Find every line below that contains the word "Open" and copy each of those lines. Case counts.

## begin Available data

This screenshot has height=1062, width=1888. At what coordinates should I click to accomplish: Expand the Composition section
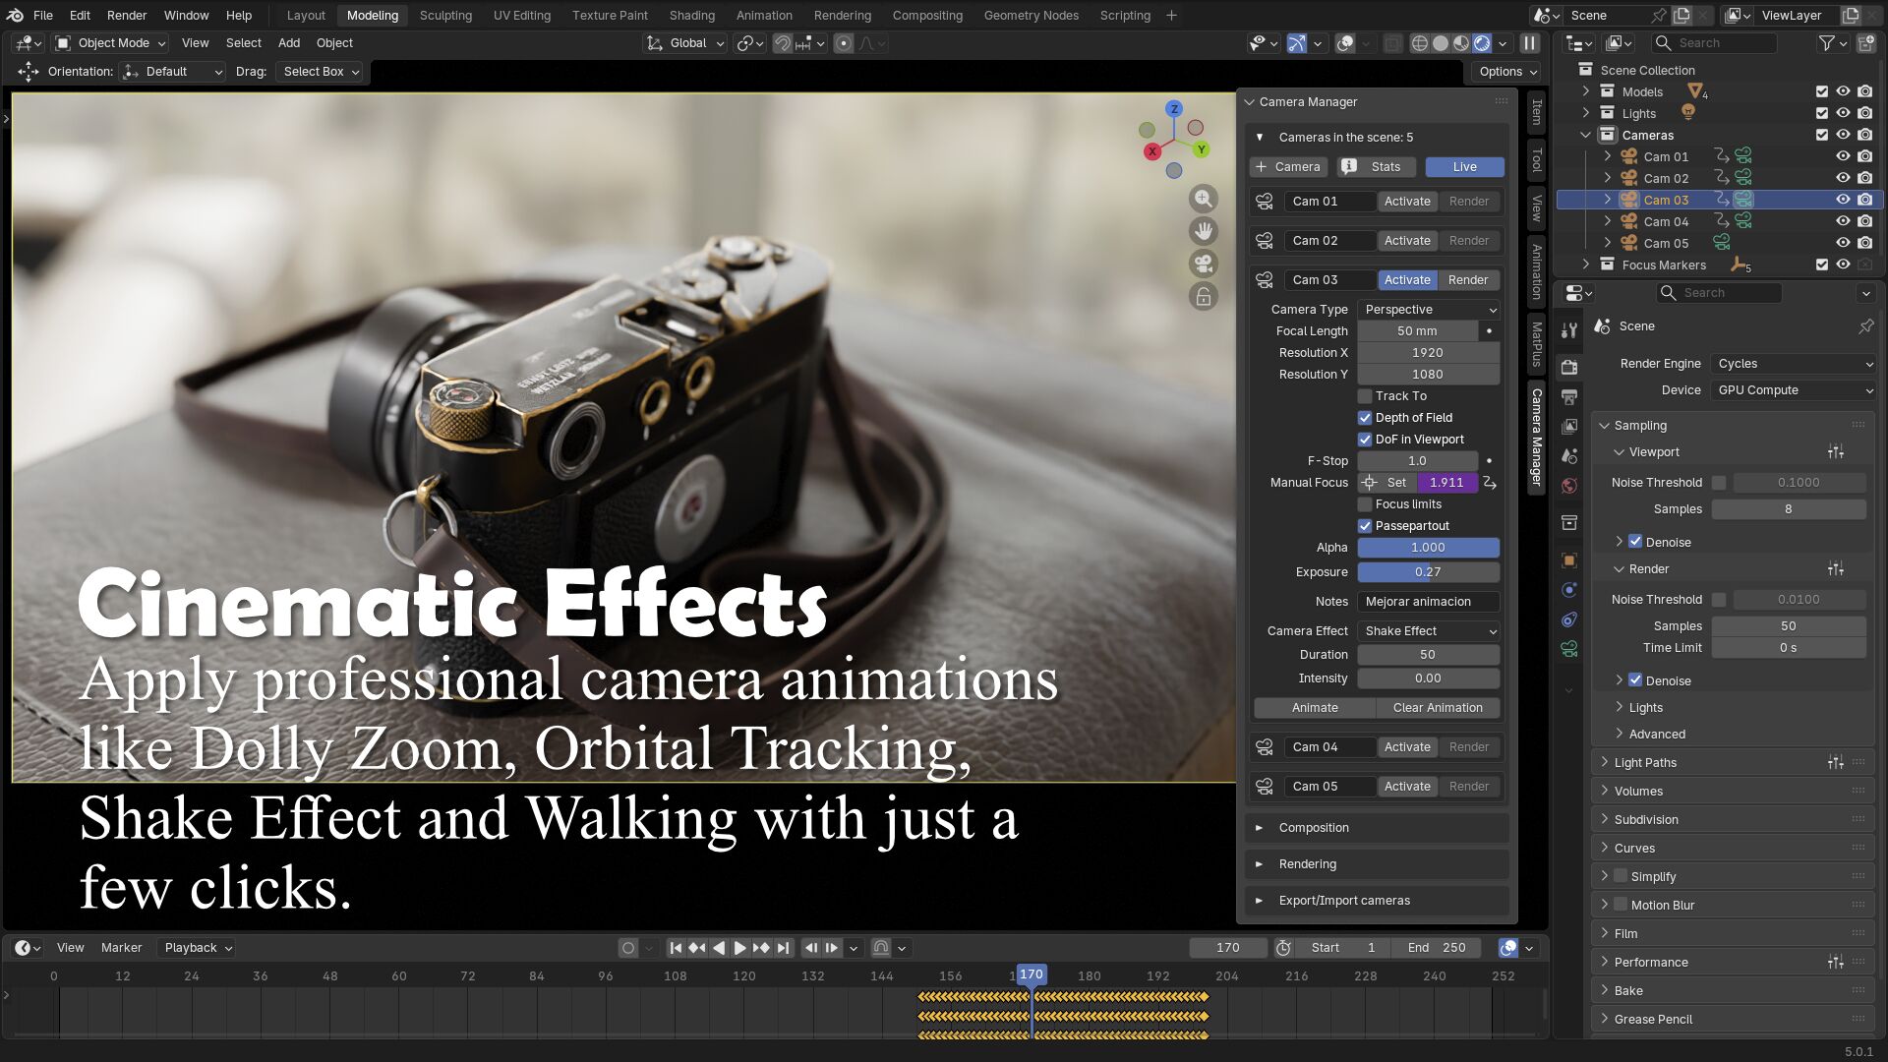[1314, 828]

## end Available data
## begin Available data

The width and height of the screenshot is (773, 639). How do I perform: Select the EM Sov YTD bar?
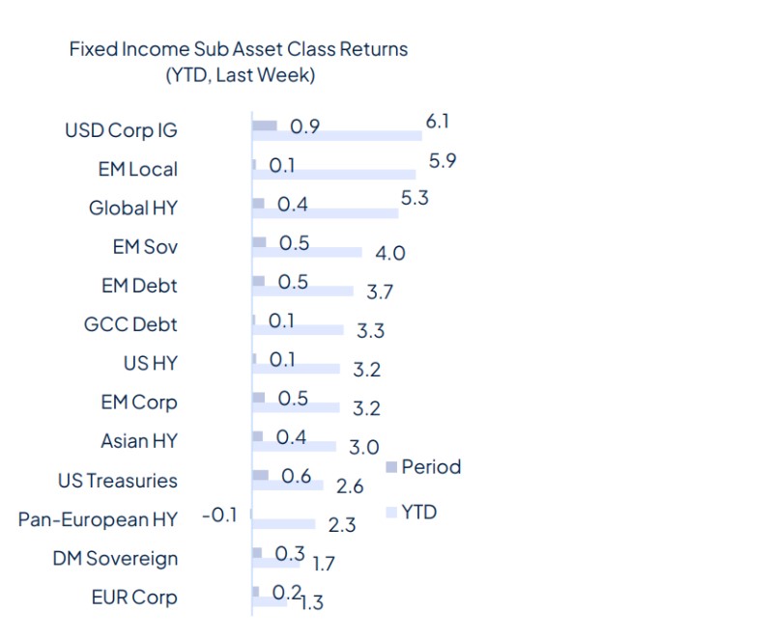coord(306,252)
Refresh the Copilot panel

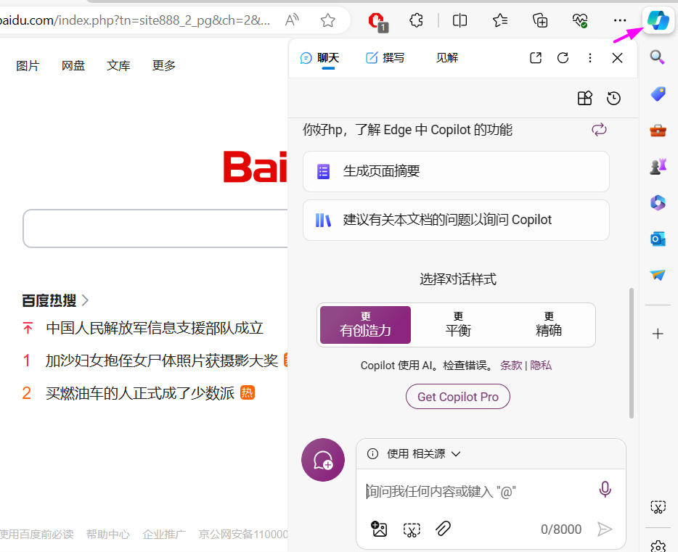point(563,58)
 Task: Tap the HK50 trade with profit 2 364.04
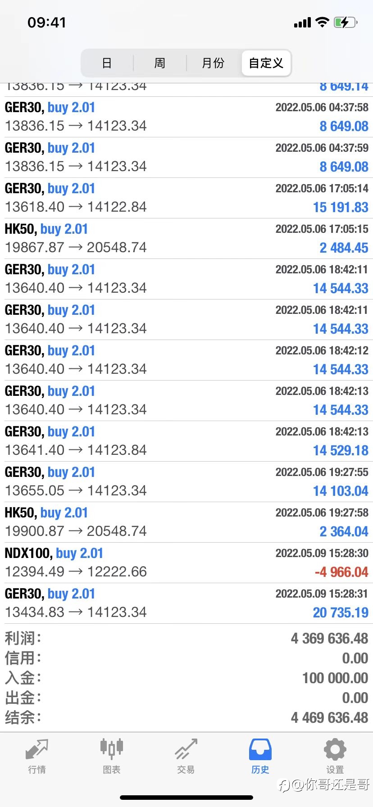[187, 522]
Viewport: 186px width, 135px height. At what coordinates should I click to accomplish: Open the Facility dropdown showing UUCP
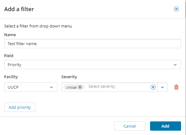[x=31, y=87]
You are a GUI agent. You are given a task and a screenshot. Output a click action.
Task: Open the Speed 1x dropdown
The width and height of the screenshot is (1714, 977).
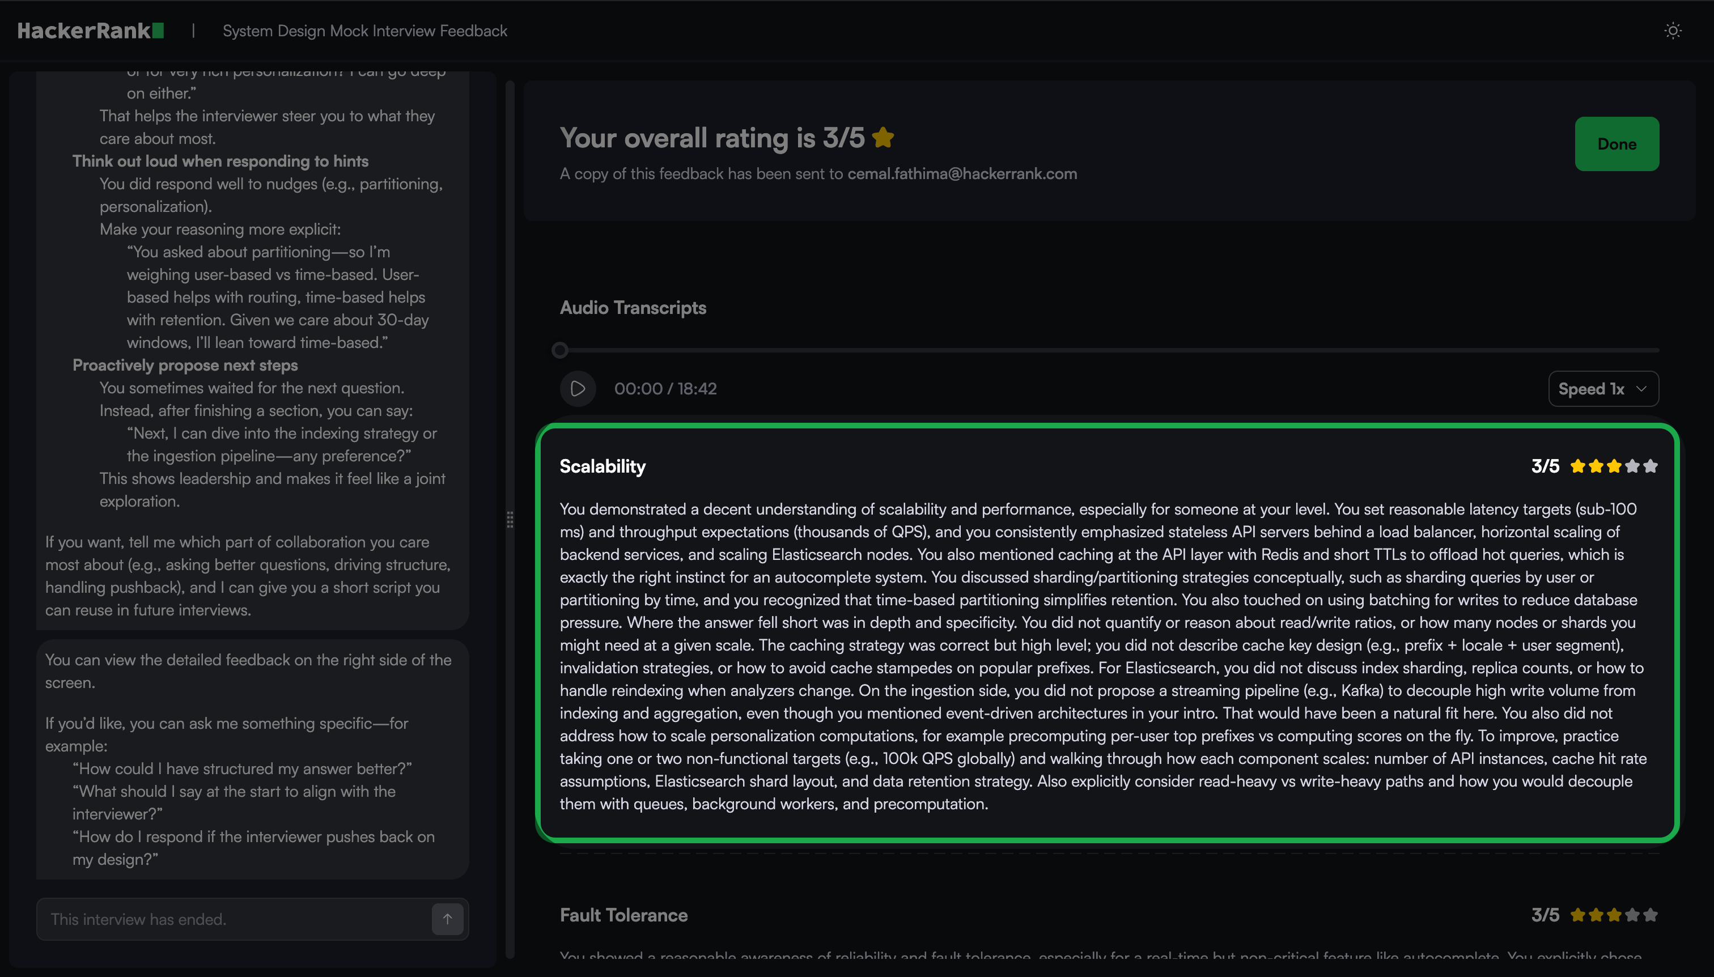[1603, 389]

## end Available data

Task answer
Viewport: 186px width, 135px height. At what coordinates should I click to accomplish: Open the Facility dropdown showing UUCP
Task: Open the Speed 1x dropdown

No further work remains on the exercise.